Every now and then, we get emails into the Artsy Does It inbox letting us know about exciting things that are going off in the world of music, books, art… all the things we love, really. A little while ago, we got one from Dave at I Am Mighty Records announcing that they had signed a new band to their roster – alternative rock/punk quartet Lower Lands – and the release of their EP, “Growing Pains”.

Made up of Benji Inkley (Guitar/vocals), Paul Howells (Guitar/vocals), Jacob Jarvis (Bass/vocals) and Sam Girling (Drums/vocals), Lower Lands have been around for a little over a year, forming in late 2010. In this time, they’ve already shown their ambition and capability, having shared a stage with bands like Deaf Havana and being championed by Alex Baker (Kerrang! Radio), and, described by their label as “gunning for success”, are clearly destined for even bigger and better things than that.

“Growing Pains”, which was released on iTunes and Big Cartel a mere 4 days ago on April 14th, is a 6 track wonder of a debut. Opening with ‘Wide Eyes’, “Growing Pains” kicks off to a hell of a start. ‘Wide Eyes’ is energetic, with just the right amount of punk/rock rage and spine-tingling harmonies and really sets the tone for what’s to come. ’12 Green Bottles’ follows in the same sort of vein, giving a bit more scope for each component of the band to really shine out. Vocal harmonies are stripped back in favour of a moderately spectacular guitar solo and over the remains of the EP – ‘Idle Hands, Empty Pockets’, lead single ‘Reality in Routine’, ‘Why Don’t We Just Build A Cathedral’ and ‘Growing Pains’ – the band really prove their worth. I could quite happily listen to another 6 tracks of Lower Lands if they were to produce a full-length album (which I’m sure they will!). I’d love to hear them do a couple of subdued, perhaps acoustic tracks – Benji Inkley’s vocal has a quality very like Tim McIlrath’s (Rise Against, for those of you that don’t know) in that it is very versatile and lends itself equally well to both angry, punk shouting and resonating, even haunting, melodic singing over a more mellow instrumental.

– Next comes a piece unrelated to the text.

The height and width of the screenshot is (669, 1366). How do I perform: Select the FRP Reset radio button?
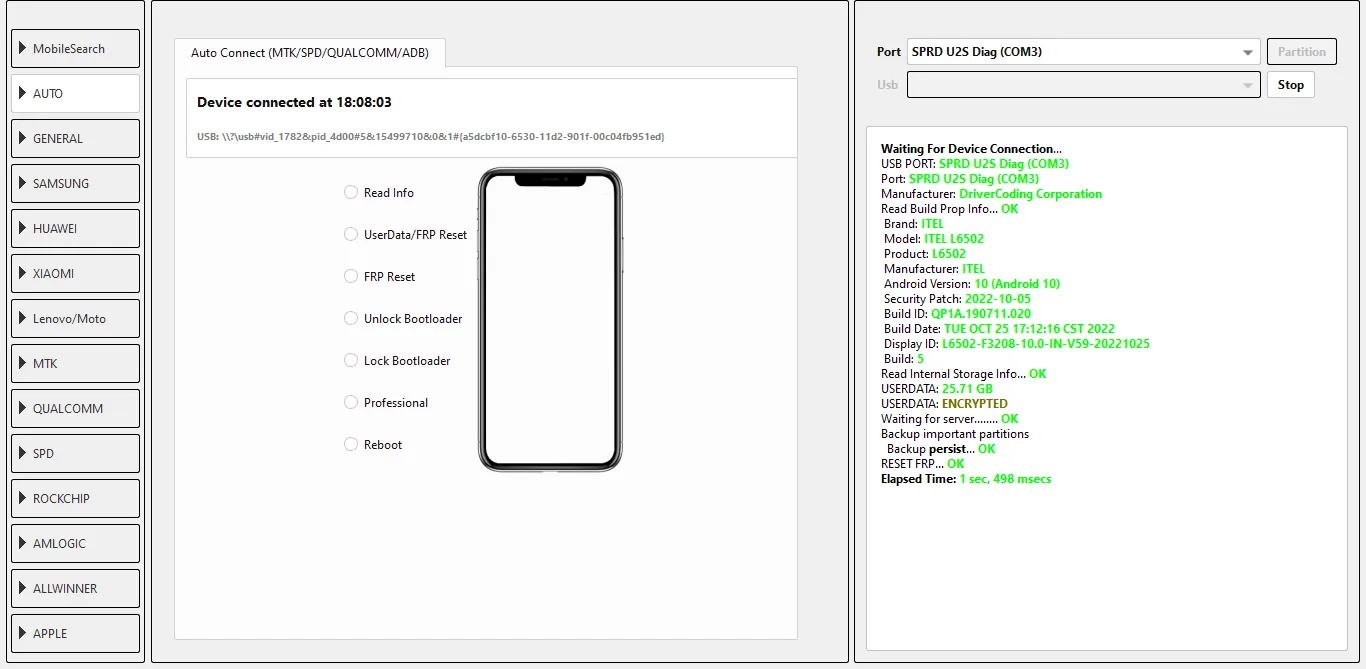[351, 277]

I think Lower Lands have a lot to contribute to the current music scene. We don’t really do ratings so much here at Artsy, but if we did, “Growing Pains” would get a pretty decent score. Probably an 8/10. For a debut from a young band, this EP is unexpectedly refined and doesn’t suffer lyrically from any of the peculiar and awkward rhymes that so many bands starting out seem unable to avoid. Lower Lands have major talent that is only just starting to be tapped into. They might be in the “lower lands” now (pardon the pun…), but the sky is most definitely the limit for these guys.